It has been said that Johann “Hans” Asperger, the pioneering Austrian physician who first described the profile of distinct psychological characteristics that later became known as Asperger syndrome in a workship in 1938, resisted the Nazi’s brutal “euthanasia” program by refusing to hand his patients over to officials. But as Kate Connolly reports for the Guardian, an expansive study published in the journal Molecular Autism has found that Asperger played an active—if complex—role in the regime, even sending his patients to near-certain death at a notorious euthanasia clinic.
By Brigit Katz
The new study joins previous research into Asperger’s connection with the Nazis, including work led by Fred Volkmar of the Yale Child Study Center and John Donvan and Caren Zucker, authors of In a Different Key. This latest effort is the product of eight years of research by historian Herwig Czech of the Medical University of Vienna, who pored through Asperger’s personnel files, assessments by Nazi authorities and medical case records, among other documentary evidence.
Nazi Germany’s “euthanasia program,” which began approximately two years before the genocide of European Jews, targeted people with psychiatric, neurological or physical disabilities who were said to be a genetic and financial drain on the German state, and therefore “unworthy of life,” according to the United States Holocaust Memorial Museum. It has been estimated that 200,000 adults and children were murdered in the name of this policy.
The goal of Czech’s research was to re-evaluate a narrative that emerged in the years after WWII, which trumpeted Asperger as an opponent of the euthanasia program. The strongest claim supporting this view, the paper states, alleges that the Gestapo twice tried to arrest Asperger because he did not report patients with certain “deficiencies.” But, Czech notes, the “only known source for this claim is Asperger himself, who mentioned the incident in 1962 at his inauguration as the Vienna chair of pediatrics” and during a 1974 interview.

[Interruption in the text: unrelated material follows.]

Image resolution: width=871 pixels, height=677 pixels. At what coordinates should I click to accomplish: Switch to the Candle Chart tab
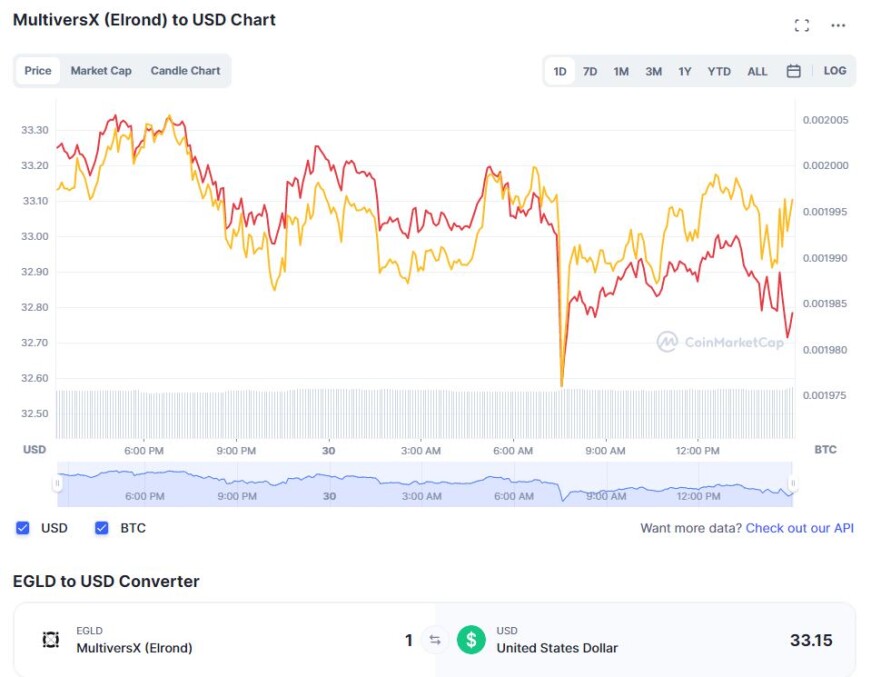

In fact, Czech found evidence that Asperger referred children to the notorious Am Spiegelgrund clinic, a euthanasia facility where 772 children are said to have been killed. One of these patients was a toddler named Herta Schreiber, who began to exhibit signs of disturbed mental and physical development after contracting encephalitis, an inflammation of the brain commonly caused by a viral infection.
“At home the child must be an unbearable burden to the mother, who has to care for five healthy children,” Asperger wrote in his diagnostic report, according to the study. “Permanent placement at Spiegelgrund seems absolutely necessary.”
Schreiber was sent to Spiegelgrund, where she died three months later of pneumonia, the most common cause of death at the clinic, which routinely induced the illness in its patients by administering barbiturates over a long period of time.
Did Asperger know what was going on at this clandestine killing facility? “While the euthanasia killings at Spiegelgrund (as elsewhere) were officially a secret, and parents were routinely deceived about the true nature of the institution and the fate awaiting their children, rumors nevertheless abounded, and Asperger was in an exceptional position to know the truth,” Czech writes.